How do you handle user account management and privilege control on Linux systems?

Sample answer

I try to make access management precise and auditable. For user accounts, I prefer centralized identity where possible, but even on local systems I keep accounts organized, named consistently, and tied to real business needs. I review active users regularly and remove stale accounts quickly. For privilege control, I rely on groups and sudo rather than broad root access. That makes it easier to see who can do what and reduces the chance of someone making a change they don’t fully understand. I also pay attention to home directory permissions, SSH key management, password policies, and account expiration where relevant.
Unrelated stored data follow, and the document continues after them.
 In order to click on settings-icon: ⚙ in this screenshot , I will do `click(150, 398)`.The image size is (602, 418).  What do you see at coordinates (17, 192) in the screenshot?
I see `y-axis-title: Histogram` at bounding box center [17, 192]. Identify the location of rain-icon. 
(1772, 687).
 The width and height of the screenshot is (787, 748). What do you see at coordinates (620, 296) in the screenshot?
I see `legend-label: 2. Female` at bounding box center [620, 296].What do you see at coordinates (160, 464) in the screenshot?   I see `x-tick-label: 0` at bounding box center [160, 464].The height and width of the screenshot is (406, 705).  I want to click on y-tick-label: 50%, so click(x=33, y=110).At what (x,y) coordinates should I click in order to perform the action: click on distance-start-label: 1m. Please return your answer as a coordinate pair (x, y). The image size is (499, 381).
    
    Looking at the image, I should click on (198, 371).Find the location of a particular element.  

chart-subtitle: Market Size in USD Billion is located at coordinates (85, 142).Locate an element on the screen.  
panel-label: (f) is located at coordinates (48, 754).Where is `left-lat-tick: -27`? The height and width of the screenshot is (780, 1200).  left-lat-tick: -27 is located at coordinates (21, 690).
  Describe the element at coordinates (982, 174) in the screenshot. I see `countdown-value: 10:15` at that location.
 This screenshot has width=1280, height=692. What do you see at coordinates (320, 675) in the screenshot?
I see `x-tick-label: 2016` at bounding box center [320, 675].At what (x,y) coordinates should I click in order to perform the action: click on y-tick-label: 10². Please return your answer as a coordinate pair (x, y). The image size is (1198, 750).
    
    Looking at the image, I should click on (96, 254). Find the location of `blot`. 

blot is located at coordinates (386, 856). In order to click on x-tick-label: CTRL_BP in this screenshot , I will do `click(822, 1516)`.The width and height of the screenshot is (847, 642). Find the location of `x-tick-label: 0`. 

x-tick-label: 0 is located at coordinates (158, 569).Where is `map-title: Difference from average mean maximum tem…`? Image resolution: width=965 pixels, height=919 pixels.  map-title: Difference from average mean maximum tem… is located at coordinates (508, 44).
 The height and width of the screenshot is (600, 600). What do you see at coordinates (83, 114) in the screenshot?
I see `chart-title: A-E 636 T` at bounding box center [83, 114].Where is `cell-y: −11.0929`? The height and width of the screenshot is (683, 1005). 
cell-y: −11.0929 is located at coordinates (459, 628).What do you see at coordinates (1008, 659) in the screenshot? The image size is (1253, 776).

If someone needs temporary elevated access, I’d rather grant it for a defined period and log it than leave access open-ended. I’ve found that good privilege management is both a security control and an operations control, because clear ownership makes troubleshooting and audits much easier. It’s one of those areas where small mistakes can create big problems later.

Question 10

Difficulty: hard

If a critical service fails to start after a configuration change, how would you respond?

Sample answer

I’d approach it like a controlled recovery problem. First, I would stop making changes and confirm exactly what changed, when it changed, and whether the failure is isolated to one server or repeated across the environment. Then I’d check the service logs, system journal, and configuration syntax to identify whether the issue is a typo, a missing dependency, a permission problem, or an invalid parameter. If I have a known good backup of the previous config, I’d compare the files and roll back if needed to restore service quickly. I also verify ownership, SELinux context, ports, and any environment variables that the service depends on. Once the service is back, I’d test the new configuration in a lower environment or with a safer validation process before trying again. I think the key is restoring availability first, then learning from the failure so it doesn’t happen again. That keeps both operations and accountability in balance.